Diğer bir deyişle yapılan sınırlama hak ve özgürlüğün özüne dokunarak, kullanılmasını durduruyor veya aşırı derecede güçleştiriyorsa, etkisiz hale getiriyorsa veya ölçülülük ilkesine aykırı olarak sınırlama aracı ile amacı arasındaki denge bozuluyorsa demokratik toplum düzenine aykırı olacaktır (Bkz. AYM, E.2009/59, K.2011/69, K.T. 28/4/2011; AYM, E.2006/142, K.2008/148, K.T. 17/4/2008).
Öze dokunmama ya da demokratik toplum gereklerine uygunluk kriterleri, öncelikle düşünceyi açıklama ve yayma özgürlüğü üzerindeki sınırlamaların zorunlu ya da istisnai tedbir niteliğinde olmalarını, başvurulabilecek en son çare ya da alınabilecek en son önlem olarak kendilerini göstermelerini gerektirmektedir. Nitekim AİHM de demokratik toplumda gerekli olmayı, “zorlayıcı sosyal ihtiyaç” şeklinde somutlaştırmaktadır. Buna göre, sınırlayıcı tedbir, zorlayıcı bir sosyal ihtiyacın karşılanması ya da gidilebilecek en son çare niteliğinde değilse, demokratik toplum düzeninin gereklerine uygun bir tedbir olarak değerlendirilemez (Axel Springer AG / Almanya, (BD), B.No: 39954/08, 7/2/2012; Von Hannover/Almanya (no.2) (BD), 40660/08 ve 60641/08, 7/2/2012).

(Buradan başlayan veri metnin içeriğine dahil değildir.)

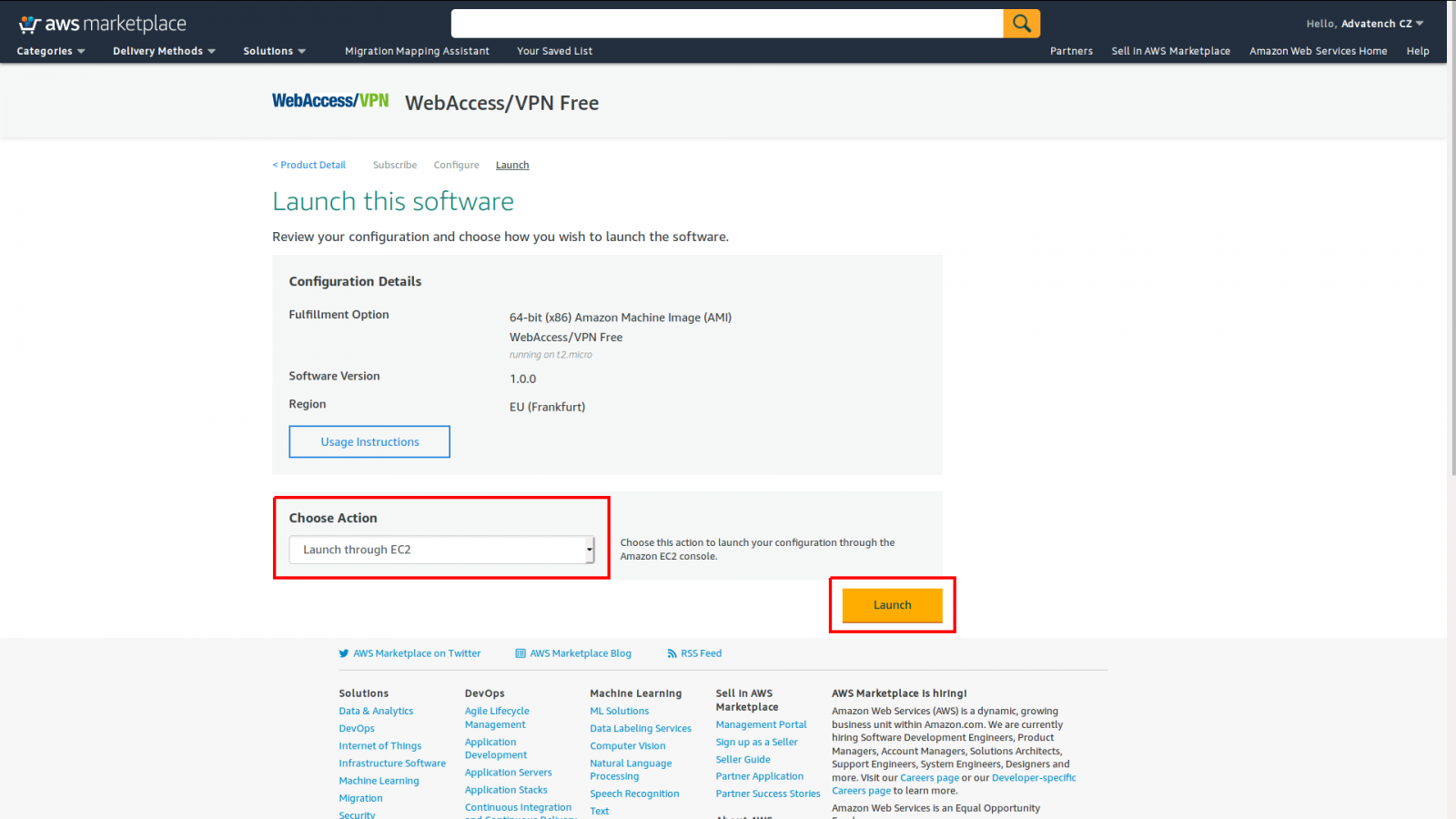Click the page vertical scrollbar

(x=1451, y=273)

Buradan çıkan sonuca göre demokratik toplumun ana temellerinden olan düşünceyi açıklama ve yayma özgürlüğü sadece lehte olduğu kabul edilen veya zararsız veya ilgilenmeye değmez görülen ifadeler için değil, ayrıca Devletin veya toplumun bir bölümünün aleyhinde olan, onlara çarpıcı gelen, onları rahatsız eden ifadeler için de uygulanır. Çünkü bunlar, çoğulculuğun, hoşgörünün ve açık fikirliliğin gerekleridir (Handyside/Birleşik Krallık, B. No: 5493/72, 7/12/1976, § 49).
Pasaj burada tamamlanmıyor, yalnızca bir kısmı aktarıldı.